Myth 2: Checking Your Credit Report Can Hurt Your Credit Score: A plethora of hard inquiries (when a lender pulls up your report because you are applying for credit from them) can potentially hurt your score: if you have several hard inquiries, you may look desperate to get hold of some credit. But, when you pull up your own score it is neither a hard inquiry nor anything that will affect your credit score negatively. In fact, you should check your report at least once a year, though two or three times is ideal. Doing this will help you sniff out errors and identity theft.

Myth 3: Shopping Around Will Hurt Your Score: As discussed in myth 2, hard inquiries can affect your credit score. However, the credit score calculations take into consideration the consumers desire to shop around. Thus, if you are looking for a house or a car and solicit many lenders in a 30 day period, all these inquiries will be lumped into one general inquiry. It’s not, however, a good idea to let your shopping around extend over a period of time. Doing this can hurt your score negatively.

Myth 4: Reducing Your Limit Can Help Your Score: Some people assume that asking their creditor to lower their credit limit will help their score, but, just as with Myth 1, this can also change your used credit to available credit ratio and lower your score. You are better off paying off your debt, and widening the gap between credit limit and credit used, rather than lowering your limits.

Myth 5: You Don’t Have to Use Credit Cards to Get a High Score: In order to have a credit score, you do have to have credit. Just opening a credit card isn’t enough to get you a good score: you have to use your credit card, pay off the balance, and demonstrate to lenders that you can use credit responsibly.

Myth 6: If You Don’t Pay Interest, Your Score Will Be Lower: While you do have to use your credit cards in order to build up credit, you don’t have to pay interest. If you pay your balance every month, rather than carrying a balance, your credit score will not be affected in a negative manner. In fact, if you can you should get in the habit of paying your balance each month. This will help keep your debt from ever getting out of control.

Myth 7: including a Statement in Your File can Help Your Score When You Have Disputes: By law, you do have the right to compose a statement that demonstrates your “side” of the story. However, this statement won’t get you very far, at least not when it comes to your credit score. With the technology currently used, credit scores are coded, and not yet able to take into consideration these kinds of statements.

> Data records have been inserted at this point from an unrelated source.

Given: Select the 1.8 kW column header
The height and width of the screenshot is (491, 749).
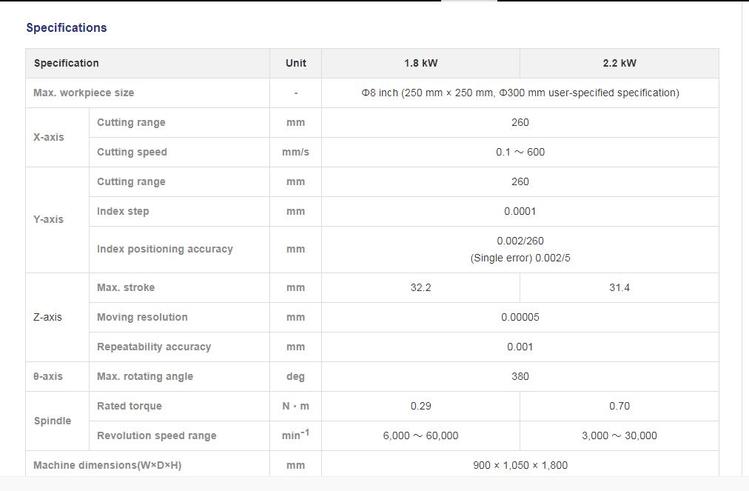Looking at the screenshot, I should (420, 63).
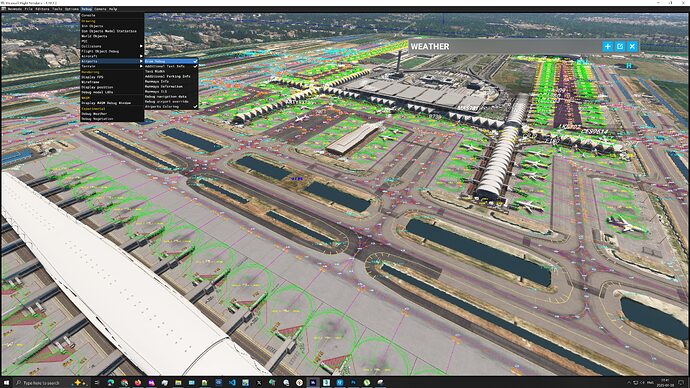
Task: Open Task View on the taskbar
Action: tap(97, 383)
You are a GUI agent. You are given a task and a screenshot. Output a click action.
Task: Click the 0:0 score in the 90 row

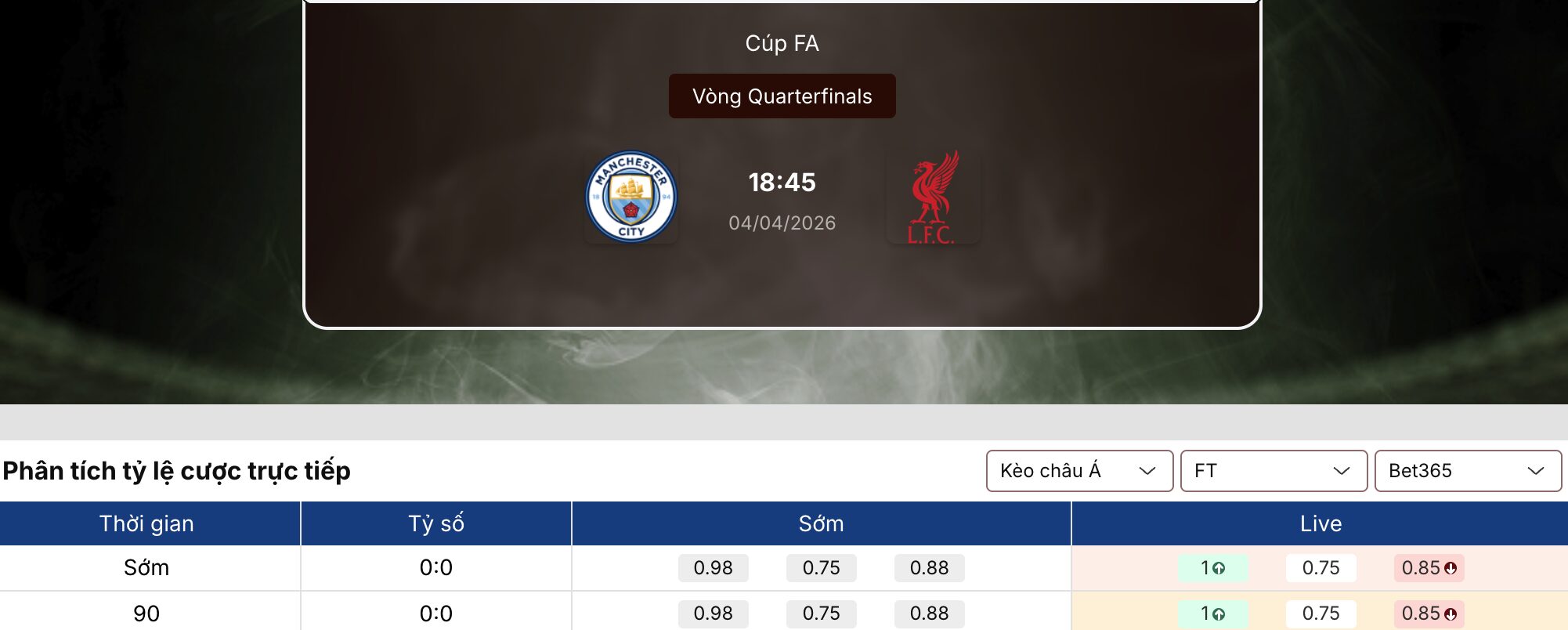pyautogui.click(x=435, y=614)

Myth 8: If Your Closed Accounts Aren’t Listed as “Closed by Consumer” Your Score Will Go Down: People assume that if your accounts are closed, and do not read “closed by consumer,”  lenders will automatically assume that the account was closed because of a delinquency. But, this isn’t the case. First of all, lenders rarely ever see your actual report: they just go by your credit score. Second of all, if the account was closed by the lender, there would be a lot of paper work documenting this.

Myth 9: Debt Management Programs and Debt Settlement Programs are Worse Than Bankruptcy: This may be the biggest myth of all: in fact, a bankruptcy is the absolute worse thing you can have on your report. Nothing will lower your score quicker. Enrollment in a debt management program may prevent some lenders from extending credit to you while you’re on a debt management plan but once you’re off the debt management program, you shouldn’t have any problems getting loans.

A Debt settlement plan may temporarily decrease your credit score, but in the long run - as it helps you decrease the amount of debt you are in - your score will rebuild itself, most likely higher than it was.

There are many things that can affect your credit score, some more than others. But, the above are a list of things that don’t affect your score. Determining the myths from the facts is the best way to know how to keep your credit score high.